About 12 years ago, I was part of a group that travelled to Uganda to learn more about food production through an student-led organization that was supporting a local agricultural collective. I was in college on break from my studies and hungry to get into the ‘real world’. To make things even more enticing, it was a chance to be back in a region that I have close ties to, and wanted to work in. I was excited to get to Uganda from Kenya with white American friends from the USA, where I was studying at the time. I had no real relevant programmatic skills in the agricultural sector, except two years of high school agriculture. I also had no country context, and only a hazy idea of rural life in Uganda. Still, here is what I learned on voluntourism.

  1. Embrace being a tourist.

You can get immersed in a totally different place even from injecting money into hostels, hotels, restaurants and other local tourist attractions. It has its own intrinsic value and valuable lessons. It was clear from the 12 hour bus journey to Uganda that this was going to be an adventurous trip. We should have just held onto this mission. Between long delays arriving in Kampala and meeting with US colleagues there before travelling to the rural area where the non-profit investment had been made, we spent a lot of time and money wandering around Kampala, eating local food, and speaking to great Kampala residents, fellow students and hostel staff. From meeting to meeting, I was struck by how fun local tourism can be in a city about 1.5 hours’ flight from Nairobi, where I lived for most of my life.

2. Voluntourism has a chequered history of abuse and long term harm.

More for my white American friends than me, as a fellow black African, I found that some of the nonprofit leaders from our host site were suspicious initially. Voluntourists today are now regarded with even more suspicion because of (a) prosecution of several volunteers who abused children in Kenya and other countries, (b) set up organisations that became a predator’s hunting ground or (c)exhibition grounds for locals as props as the Skinny B**** Collective recently did in Kenya. You will have to reckon with this horrible legacy of voluntourism in many countries. Not to mention the amount of time and energy most overstretched staff have to take to spend time and effort hosting versus doing their mission driven day-to-day work. This is not helpful, and actually robs the organisation of manpower. I saw this from our time and activities around the village.
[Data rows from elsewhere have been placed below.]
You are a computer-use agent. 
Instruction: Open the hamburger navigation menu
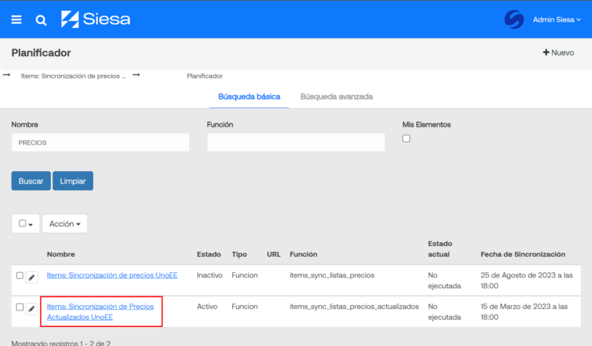click(17, 19)
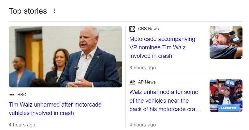Click the AP News logo icon

click(132, 82)
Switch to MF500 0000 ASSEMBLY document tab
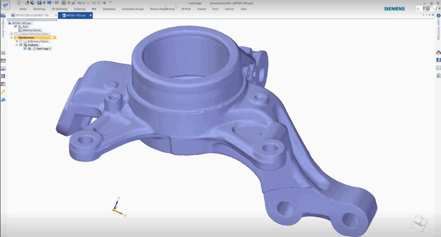 tap(33, 16)
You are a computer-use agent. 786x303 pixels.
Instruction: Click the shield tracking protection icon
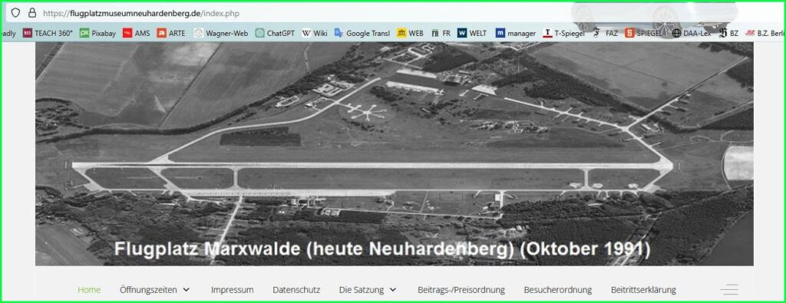click(x=15, y=13)
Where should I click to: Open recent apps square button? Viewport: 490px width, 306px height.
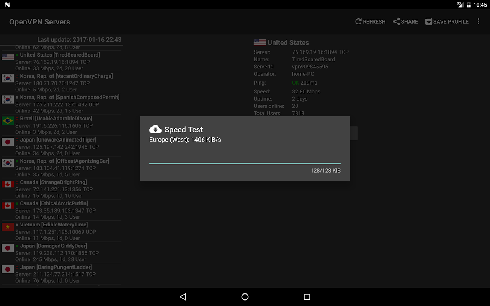(307, 297)
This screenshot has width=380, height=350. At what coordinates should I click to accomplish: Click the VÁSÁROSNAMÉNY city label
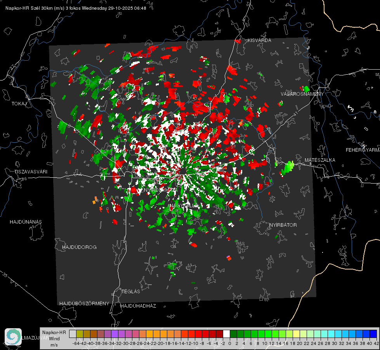[302, 94]
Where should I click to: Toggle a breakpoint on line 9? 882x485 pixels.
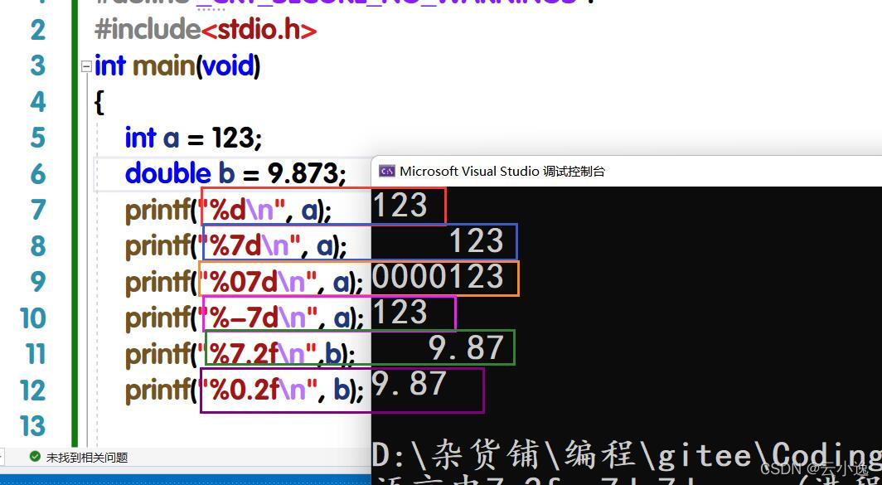point(10,282)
3. Voluntourism is well known for perpetuating the white saviour complex

Celebrities have been a big reason why many of us want to become humanitarians and philanthropists. As voluntourism grows, this gives each of us a limited opportunity to be just like them for a minute. Right? No, it is a key reason why you should be careful not to participate in this kind of trip. Until as recently as the first quarter of 2019, well known charity Comic Relief used celebrities to front its fundraising appeals set in impoverished parts of the world. This practice stopped because of opposition to ‘poverty tourism’ from the public and UK leaders like David Lammy MP, who decried the use of white celebrities to perpetuate harmful stereotypes of Africans through film and prop the false white saviour complex.
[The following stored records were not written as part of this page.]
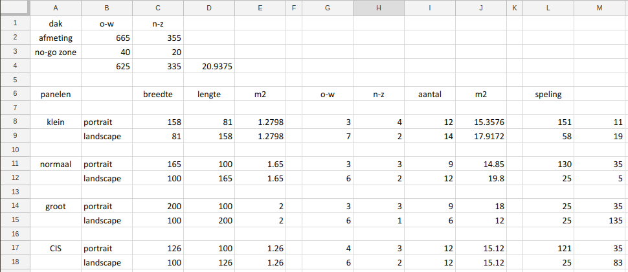Select the cell showing 17.9172

click(480, 137)
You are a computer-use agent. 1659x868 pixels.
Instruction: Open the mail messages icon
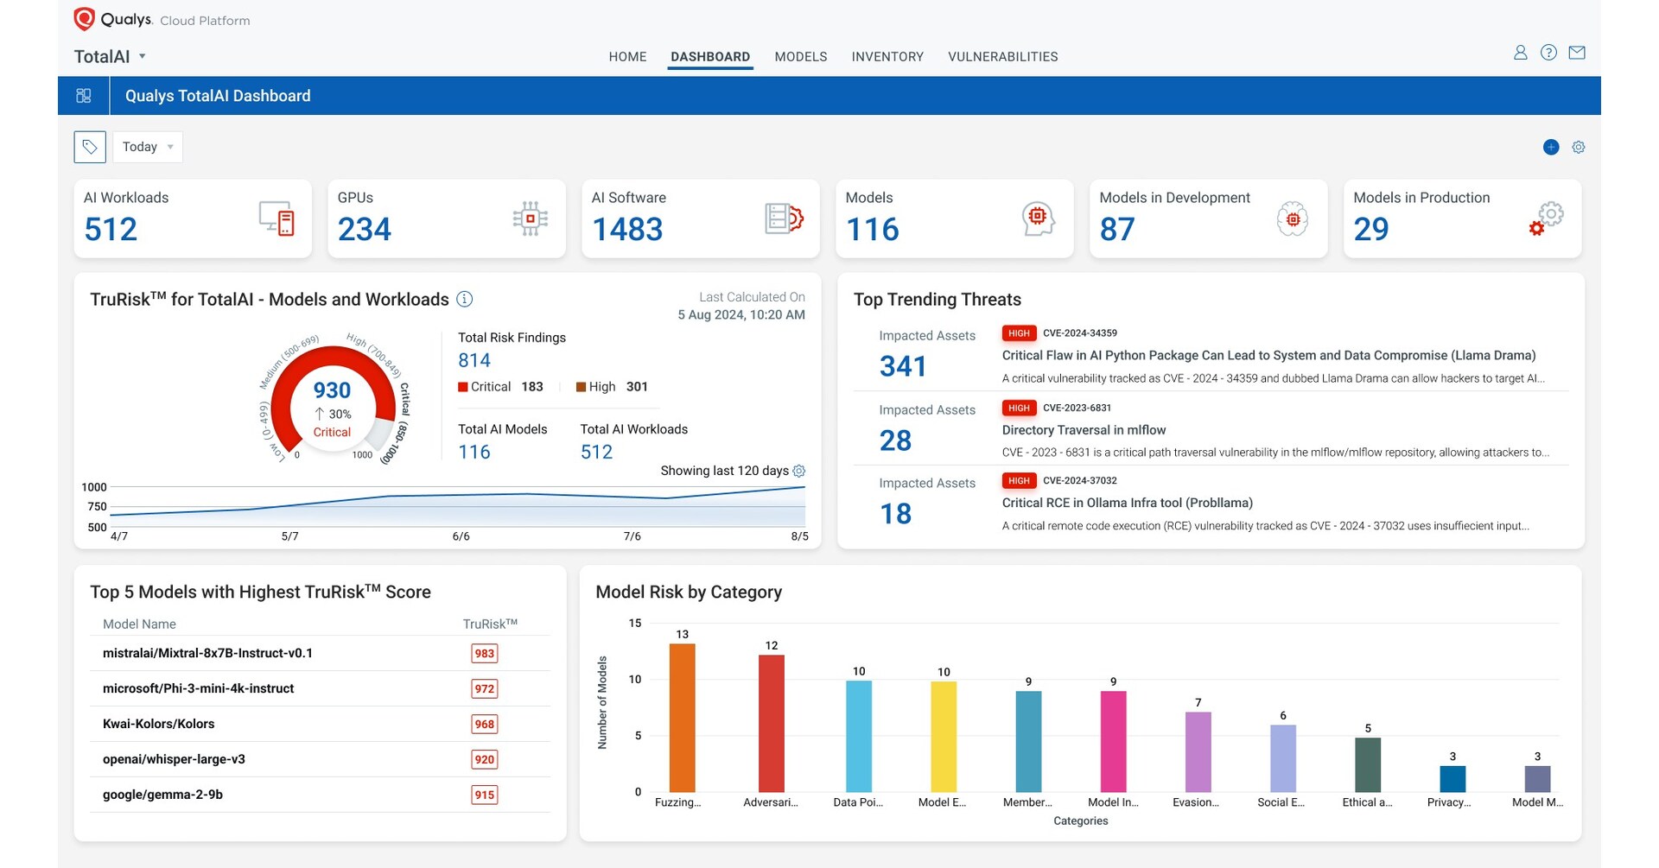(x=1577, y=53)
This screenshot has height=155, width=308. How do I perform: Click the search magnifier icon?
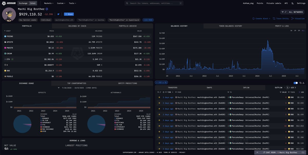coord(128,3)
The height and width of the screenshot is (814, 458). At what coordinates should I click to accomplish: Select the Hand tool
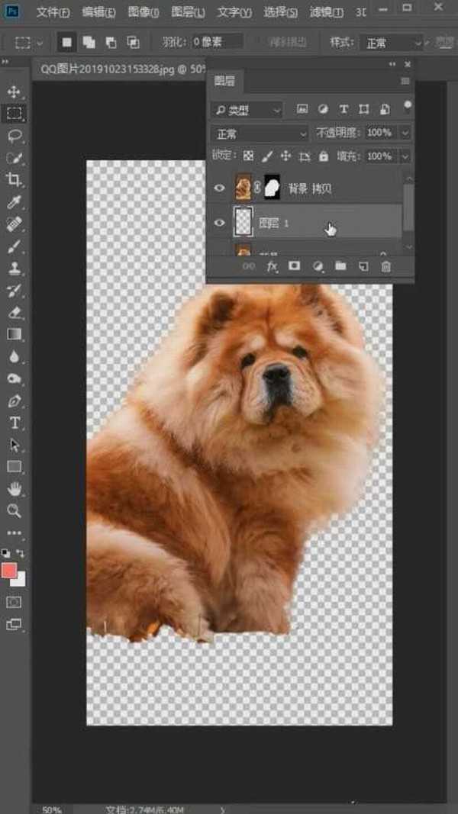pos(15,488)
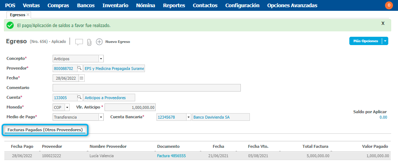Screen dimensions: 398x168
Task: Open the Fecha calendar picker icon
Action: tap(81, 78)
4. Don’t think you — in particular — should do it.

Ultimately, we gathered lots of lessons from our road trip to the farm where the collective had received an investment. However, the lessons were mostly about ourselves, and our own lives. They had little long term value beyond our own feel-good, which can be a great take away from any volunteer opportunity. However, potential voluntourists should be aware that it is not about you, but about the communities, which best understand their own issues, and usually are already mobilized to volunteer to do the work. Give to charity projects from where you are — check out platforms that give NGOs a spotlight and give you a way to spread your impact like Global Giving,

5. When you know better, you do better

12 years into a career spent working with charities and nongovernmental organizations later, I want to say, life has a way of showing one how to do better. Fortunate to learn and be mentored, my perspective on making trips and telling other people’s stories has positively grown. It is not enough to do-good, you have to think more deeply about your impact, challenge the assumptions, and be willing to open your eyes. I would advise you and my college aged self to pick up the literature and even widely accessible short films like TED talks on voluntourism before heading to any new country as a short term volunteer tourist. And consider just being a tourist.